The US domestic ferrous scrap trade for March is expected to begin Tuesday or Wednesday, and with price increases of $10-30/gt above February settlements for all scrap grades based on region.
The upside follows typical seasonality and is higher than earlier predictions of a sideways March market. Scrap flows are adequate and mill order books are strong throughout most domestic markets.
The highest prices are expected in regions near the East Coast because export activity and prices strengthened last month, improving surrounding markets. Scrap export pricing, which recovered about $30/mt or more over the last four weeks, along with stronger domestic mill demand, including steel inventory staging before planned April mill outages, are also driving March sentiment.

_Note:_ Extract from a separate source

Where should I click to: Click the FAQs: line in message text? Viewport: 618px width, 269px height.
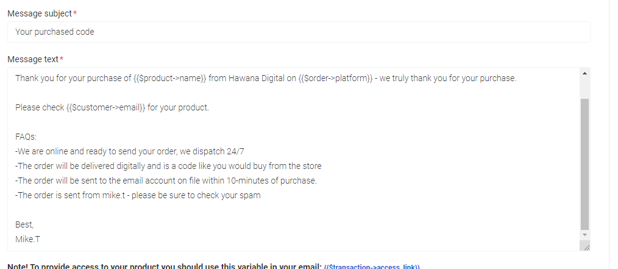(x=26, y=137)
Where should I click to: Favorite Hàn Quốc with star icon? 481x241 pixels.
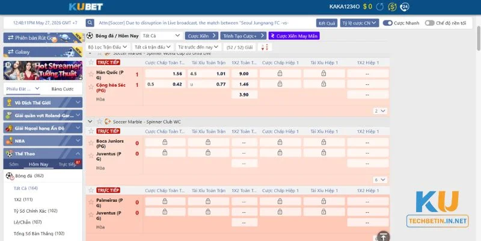(91, 74)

Market sentiments in Ohio Valley and Pittsburgh are the most bullish, as they are positioned for up to $30/gt price increases due to their proximities to the East Coast. At least four mill buying programs in the areas are expected to be larger in March than in recent months, contributing to the outlook.
However, the Detroit market, which may begin trading Tuesday, is expecting price increases of $10/gt because mill buying programs in the region have shrunk.
The Chicago area, like Detroit, similarly expects price increases of $10-20/gt with area mills buying slightly reduced amounts of scrap. With smaller mill buying programs, Detroit and Chicago scrap may not trend as high as surrounding markets, especially those east of them.
The South and Southeast regions reported that trading probably won’t start until Wednesday.
Market participants project steel prices will remain around current levels, and that they will be supported by supply and demand this month. HRC mill lead times are at five to six weeks with prices at $550-580/nt ($606-639/mt) fob.
The $10-15/gt spread between prime and shredded grades is expected to remain flat in March compared to the approximate $5/gt gap seen in January, as prime grades generally decreased less than obsolete grades did in February.
Covid-19 could pose a risk heading into spring if China redirects excess finished steel to the export market. There could conceivably be increased competition for global scrap-consuming mini mills, while export demand would weaken.
Balanced supply and demand, along with March steel price increases, are in line with expectations, while a stronger construction industry has offset weakness in the auto industry. Supply chain inventories have increased since early 2020, and steel restocking has improved.
Early April sentiment projects flat prices, rendering March the market peak, at least for the time being. Warmer weather and continued supply and demand balance are projected for the April market.